I moved fast, closing the distance, pressing my gun to his temple. "What about Elena Marchetti?"

"Jesus, Dante—"

"Answer the fucking question."

"She was—" He swallowed hard. "She was Lorenzo's wife. Julietta's mother. He had her killed fifteen years ago. Staged it as heart failure. I wasn't involved, but I knew about it. Everyone in Lorenzo's inner circle knew."

The words hung in the air like smoke.

"Why?" My voice was barely above a whisper.

"She wanted out. Wanted to take Julietta and disappear. Lorenzo couldn't allow that—couldn't let anyone think he was weak enough to lose control of his own family." Sal's eyes met mine. "So he eliminated the problem. Just like he's been trying to eliminate Julietta."

"Does anyone else know this?"

"About Elena? The old guard. The ones who were there fifteen years ago. But most of them are dead now. It's ancient history."

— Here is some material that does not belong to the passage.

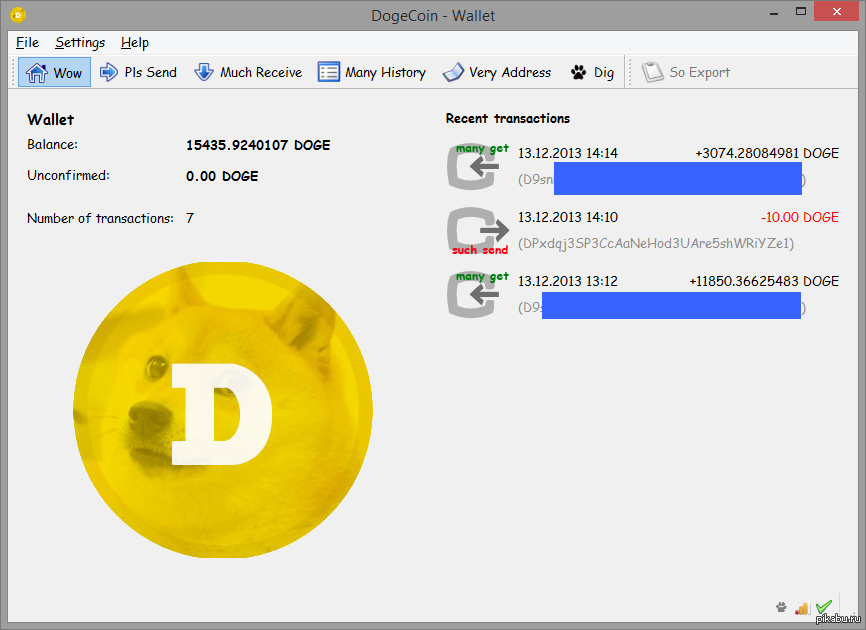
Task: Open the Very Address book
Action: point(497,72)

Not to Julietta. Not to the woman who'd never known her mother. Not to my wife, who I'd been protecting from this truth because I thought she wasn't ready to carry it.

I'd been wrong.

"Please," Sal said quietly. "I have a daughter. She's nineteen. She doesn't know what I do. Doesn't know any of this. If you kill me, can you at least—"

"No."

I pulled the trigger.

The sound was deafening in the small space. Sal's body slumped forward, blood spreading across the cheap folding table, his eyes still open, still surprised that I'd actually done it.

One less threat to Julietta.

One less man who knew the truth about Elena.

One step closer to keeping her safe.

Vince appeared in the doorway. "Clean?"

"Clean." I stepped over Sal's body. "Burn it. Make sure there's nothing left to find."

By the time I returned to the compound, dawn was breaking over Chicago. The city looked almost peaceful from this height—all glass and steel and the promise of another day where people went about their lives not knowing what monsters moved beneath the surface.

Julietta was still asleep when I checked our bedroom. I stood in the doorway, watching her breathe, her auburn hair spread across the pillow like fire.

I should tell her about Elena.

The thought had been circling since Sal's confession. She deserved to know. Deserved to understand the full scope of Lorenzo's cruelty. Deserved to make her own choices about what to do with that information.

But every time I thought about saying the words—Your father murdered your mother—I saw the way it would break her. The way it would shatter the fragile trust we'd built. The way she'd look at me and realize I'd known from the beginning and said nothing.

I'd been protecting her. That's what I told myself. Protecting her from a truth that would destroy her.

But standing there, watching her sleep, I knew the real reason I hadn't told her.

Because telling her would mean losing her.

She'd see me as complicit. As another man who'd decided what she could handle, what she deserved to know, what truth she was strong enough to carry. She'd see me as no different from Lorenzo—another powerful man treating her like property instead of a person.